Major beer brewers are aggressively pursuing contracts with Idaho farmers to grow barley next year and the amount they are offering is well above what barley farmers are normally paid for their commodity.
Rupert farmer Mike Wilkins normally gets paid between $9.50 and $10 per hundredweight (cwt) for his barley. He will be paid $14 per cwt for his barley next year.
“This is the highest price I’ve seen since I’ve been growing barley,” said Wilkins, who has grown the crop for three decades.
Idaho farmers typically grow about a third of the nation’s barley crop.
Malt barley is a critical part of the beer-brewing process and about 75 percent of the barley produced in Idaho is malt barley, while the rest is used for human food or animal feed.
Most of the malt barley produced in Idaho is purchased by major beer companies such as Anheuser-Busch and Molson Coors.
The vast majority of Idaho’s malt barley crop is grown under contract and major brewing companies are aggressively seeking contracts for next year, said Laura Wilder, executive director of the Idaho Barley Commission.
These companies are contracting earlier than normal and offering a lot more money for the 2022 crop because they need to get their supply locked down for next year, she said.
Wilder said barley contract prices for growers in the nation’s top beer-producing states of Idaho, Montana and North Dakota are expected to be up 40 percent or more for the 2022 season.

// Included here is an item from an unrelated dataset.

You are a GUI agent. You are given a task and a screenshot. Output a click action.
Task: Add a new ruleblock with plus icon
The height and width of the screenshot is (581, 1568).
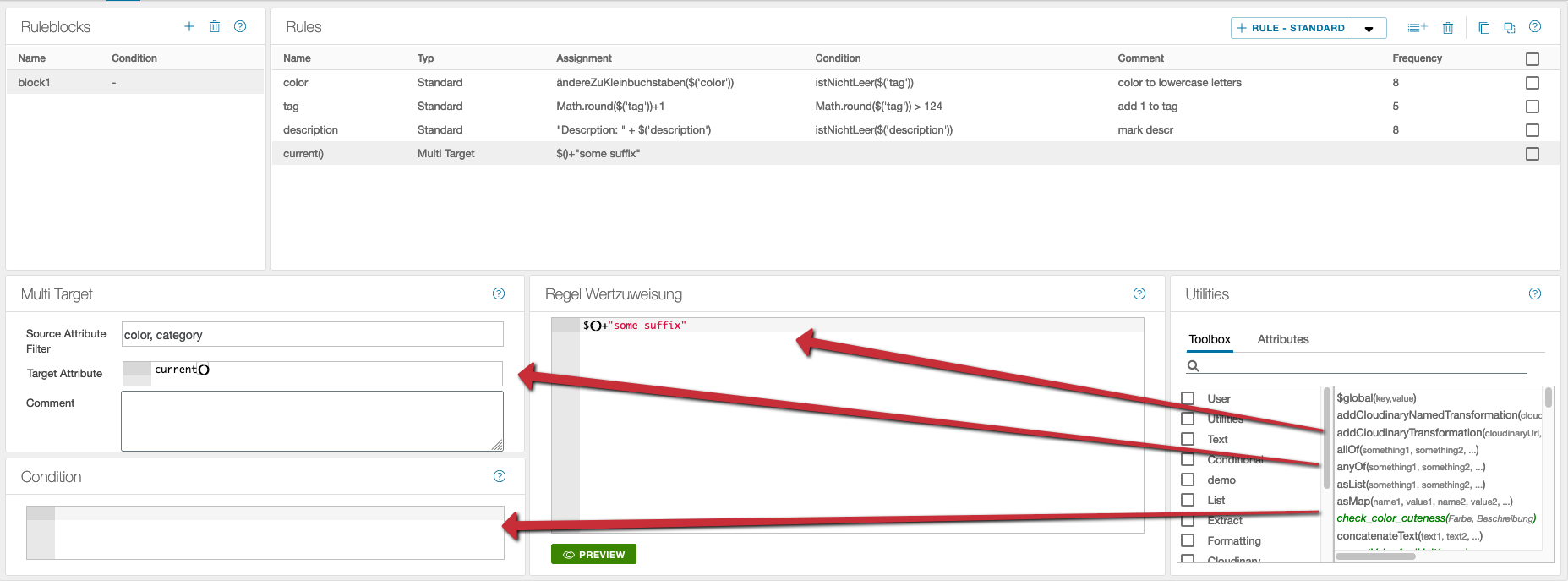pyautogui.click(x=189, y=26)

Idaho plays a critical role in the nation’s beer industry and the state’s farmers typically grow enough barley to produce about 12 million barrels of beer or 4.1 billion 12-ounces bottles of beer each year.

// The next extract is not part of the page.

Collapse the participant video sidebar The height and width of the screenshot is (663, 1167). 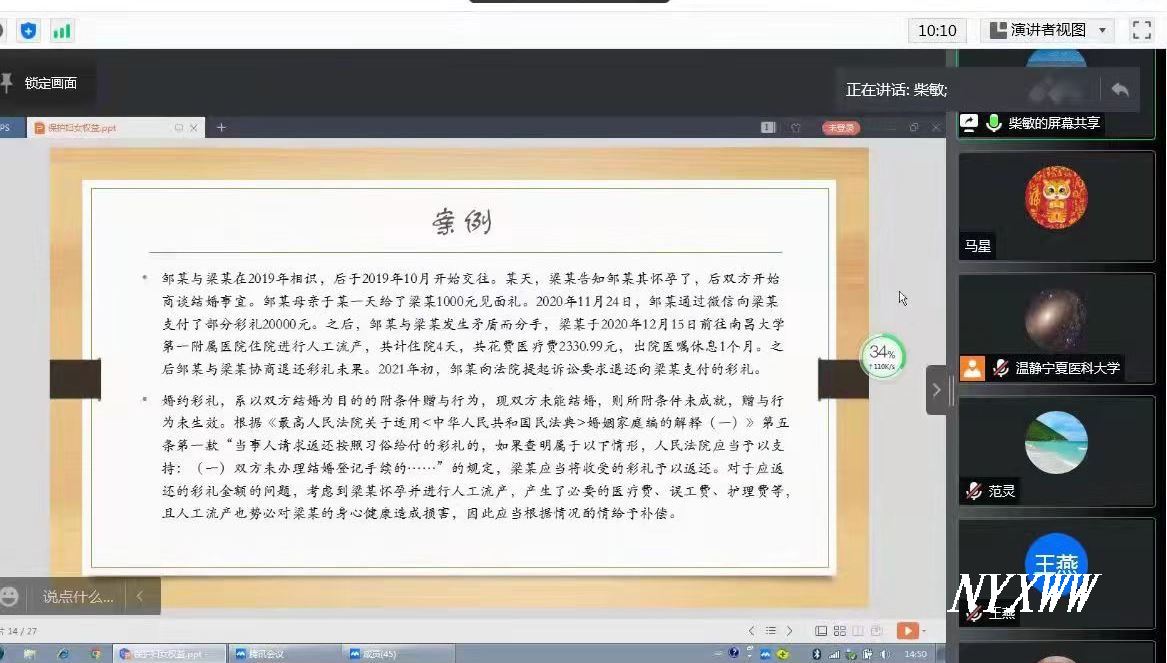point(936,390)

Total barley production in Idaho and the United States was way down this year compared with 2020, resulting in a frenzied push by brewing companies to lock up supply for the 2022 season, said Clark Johnston, owner and manager of JC Management Co.
“Malt companies are aggressively pursuing contracts for malt barley for next season,” said Johnston, who contracts with Idaho Farm Bureau Federation to help farmers and ranchers market their commodities. “They need to increase their acreage to try to fill up the pipeline again, as well as their storage.”
Johnston said the increased price for malt barley contracts is a great development for growers, especially considering that their input costs have risen sharply this year.
“When the opportunity’s there, you’ve got to take it,” he said.
According to USDA’s National Agricultural Statistics Service, total barley production in the U.S. this year is forecast at 118 million bushels, down 31 percent from 171 million bushels in 2020.
NASS estimates Idaho’s total barley production this year will be 44 million bushels, down 20 percent from 55 million bushels last year.
That has resulted in beer brewing companies scrambling to lock up contracted malt barley acreage for 2022. To do that, they have to offer contracts that compete with wheat prices, which are up substantially this year.
Blackfoot farmer Allen Young is getting $10.50 per cwt this year for his barley but will receive $14 next season.
“You can get a little more money growing wheat but barley is a little cheaper to raise,” he said.
Teton farmer Dwight Little said brewing companies are offering a lot more money for barley contracts for the 2022 season and “they have to because wheat prices are pretty strong right now.”
“The increase is definitely needed,” he said. “We’ve been just barely scraping by on this barley thing for 3-5 years, getting just enough to keep us in business.”
But he also said farmers are paying a lot more for inputs this year.
“A lot of the increase in prices that the malt companies are offering for barley will be gobbled up by the increased costs that we are paying for inputs,” Little said.
Idaho farmers typically grow a little more than 1 million acres of wheat each year and about 500,000 acres of barley. Those two crops could compete more than usual for acres during the 2022 season.
Johnston said that if substantially more barley acres are grown in Idaho next year, “it’s not going to take acres away from potatoes or sugar beets and it’s not going to come away from corn silage either; if they take some additional acres in malt, it’s going to come away from wheat.”